Fast String within List Searching

Question

Using Python 3, I have a list containing over 100,000 strings (list1), each 300 characters long at most. I also have a list of over 9 million substrings (list2)--I want to count how many elements a substring in list2 appears in. For instance,

list1 = ['cat', 'caa', 'doa', 'oat']
list2 = ['at', 'ca', 'do']

I want the function to return (mapped to list2):

[2, 2, 1]

Normally, this is very simple and requires very little. However, due to the massive size of the lists, I have efficiency issues. I want to find the fastest way to return that counter list.

I've tried list comprehensions, generators, maps, loops of all kinds and I have yet to find an fast way to do this easy task. What is theoretically the fastest way to complete this objective, preferably taking O(len(list2)) steps very quickly?

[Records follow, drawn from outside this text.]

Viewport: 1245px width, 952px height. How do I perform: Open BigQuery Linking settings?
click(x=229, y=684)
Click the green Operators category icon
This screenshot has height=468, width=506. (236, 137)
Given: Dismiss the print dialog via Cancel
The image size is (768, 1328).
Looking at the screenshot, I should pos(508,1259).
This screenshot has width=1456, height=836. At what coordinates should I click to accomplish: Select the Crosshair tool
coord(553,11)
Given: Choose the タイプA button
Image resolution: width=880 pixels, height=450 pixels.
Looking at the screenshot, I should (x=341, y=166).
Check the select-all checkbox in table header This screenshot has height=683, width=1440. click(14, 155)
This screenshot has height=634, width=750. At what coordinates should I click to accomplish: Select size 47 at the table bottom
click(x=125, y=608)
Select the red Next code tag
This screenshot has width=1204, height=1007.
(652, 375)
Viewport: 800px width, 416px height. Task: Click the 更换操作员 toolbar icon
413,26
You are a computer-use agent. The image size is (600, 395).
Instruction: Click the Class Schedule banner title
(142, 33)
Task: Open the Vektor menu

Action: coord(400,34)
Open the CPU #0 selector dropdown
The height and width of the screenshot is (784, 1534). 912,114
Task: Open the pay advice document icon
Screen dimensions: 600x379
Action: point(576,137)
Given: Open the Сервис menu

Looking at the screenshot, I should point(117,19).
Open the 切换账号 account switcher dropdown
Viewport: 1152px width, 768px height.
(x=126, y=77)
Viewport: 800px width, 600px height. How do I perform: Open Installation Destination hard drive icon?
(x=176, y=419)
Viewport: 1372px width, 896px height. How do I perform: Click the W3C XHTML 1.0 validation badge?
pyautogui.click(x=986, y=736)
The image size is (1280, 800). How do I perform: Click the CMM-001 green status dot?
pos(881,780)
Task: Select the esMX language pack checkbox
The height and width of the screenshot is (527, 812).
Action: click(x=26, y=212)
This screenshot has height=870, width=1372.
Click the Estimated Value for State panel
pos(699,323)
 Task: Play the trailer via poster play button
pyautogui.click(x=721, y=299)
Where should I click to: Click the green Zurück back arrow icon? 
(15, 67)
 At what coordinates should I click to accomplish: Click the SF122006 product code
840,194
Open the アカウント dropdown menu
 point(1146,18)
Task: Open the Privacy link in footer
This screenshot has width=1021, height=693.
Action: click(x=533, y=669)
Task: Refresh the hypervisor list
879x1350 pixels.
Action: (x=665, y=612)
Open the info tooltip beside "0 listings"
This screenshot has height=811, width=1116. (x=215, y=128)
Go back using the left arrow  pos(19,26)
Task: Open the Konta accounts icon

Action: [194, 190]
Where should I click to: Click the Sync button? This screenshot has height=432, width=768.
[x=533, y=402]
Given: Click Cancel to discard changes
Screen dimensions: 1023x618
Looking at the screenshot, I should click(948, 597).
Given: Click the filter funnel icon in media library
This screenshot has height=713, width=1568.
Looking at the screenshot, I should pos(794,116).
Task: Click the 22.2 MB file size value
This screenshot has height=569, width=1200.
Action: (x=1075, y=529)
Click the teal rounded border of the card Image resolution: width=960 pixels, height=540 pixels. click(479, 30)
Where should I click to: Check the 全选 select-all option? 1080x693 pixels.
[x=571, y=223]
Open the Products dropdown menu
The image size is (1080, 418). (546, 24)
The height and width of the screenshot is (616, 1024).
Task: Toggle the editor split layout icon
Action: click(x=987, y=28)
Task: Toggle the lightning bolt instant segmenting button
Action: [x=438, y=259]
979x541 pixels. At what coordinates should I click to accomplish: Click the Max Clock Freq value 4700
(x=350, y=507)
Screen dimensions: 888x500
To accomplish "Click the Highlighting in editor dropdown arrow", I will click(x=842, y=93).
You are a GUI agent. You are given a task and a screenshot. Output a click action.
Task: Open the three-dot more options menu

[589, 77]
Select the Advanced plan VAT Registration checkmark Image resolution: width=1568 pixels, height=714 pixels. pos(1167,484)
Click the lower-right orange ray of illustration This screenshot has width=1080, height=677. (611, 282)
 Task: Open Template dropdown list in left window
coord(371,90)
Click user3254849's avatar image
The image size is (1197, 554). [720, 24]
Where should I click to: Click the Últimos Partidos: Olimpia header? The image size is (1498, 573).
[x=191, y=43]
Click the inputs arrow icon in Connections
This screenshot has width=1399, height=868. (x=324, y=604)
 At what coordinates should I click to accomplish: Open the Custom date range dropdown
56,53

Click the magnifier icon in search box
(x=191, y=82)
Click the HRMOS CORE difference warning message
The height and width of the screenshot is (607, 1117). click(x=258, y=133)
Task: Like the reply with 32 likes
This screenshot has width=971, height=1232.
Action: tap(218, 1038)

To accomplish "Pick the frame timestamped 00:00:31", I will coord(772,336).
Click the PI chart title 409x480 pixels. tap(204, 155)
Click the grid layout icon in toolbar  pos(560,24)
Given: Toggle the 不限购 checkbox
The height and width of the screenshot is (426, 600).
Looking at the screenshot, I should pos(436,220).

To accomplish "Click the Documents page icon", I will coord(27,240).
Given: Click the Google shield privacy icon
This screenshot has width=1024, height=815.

score 2 · Answer 1 · answered Dec 18 '11 at 04:39

2

set M = len(list1) and N = len(list2)

For each of the N entries in list2 you're going to have to do M comparisons against the entries in list1. That's a worst case running time of O(M x N). If you take it further, lets take each entry in list2 to be of length 1 and each entry in list1 to be of length 300, then you got a running time of O(300M x N).

If performance is really an issue, try dynamic programming. Here is a start:

1) sort list2 in ascending order of length like so:

['scorch', 'scorching', 'dump', 'dumpster', 'dumpsters']

2) sort them into sublists such that each preceeding entry is a subset of the proceeding entry like so:

[['scorch', 'scorching'] , ['dump', 'dumpster', 'dumpsters']]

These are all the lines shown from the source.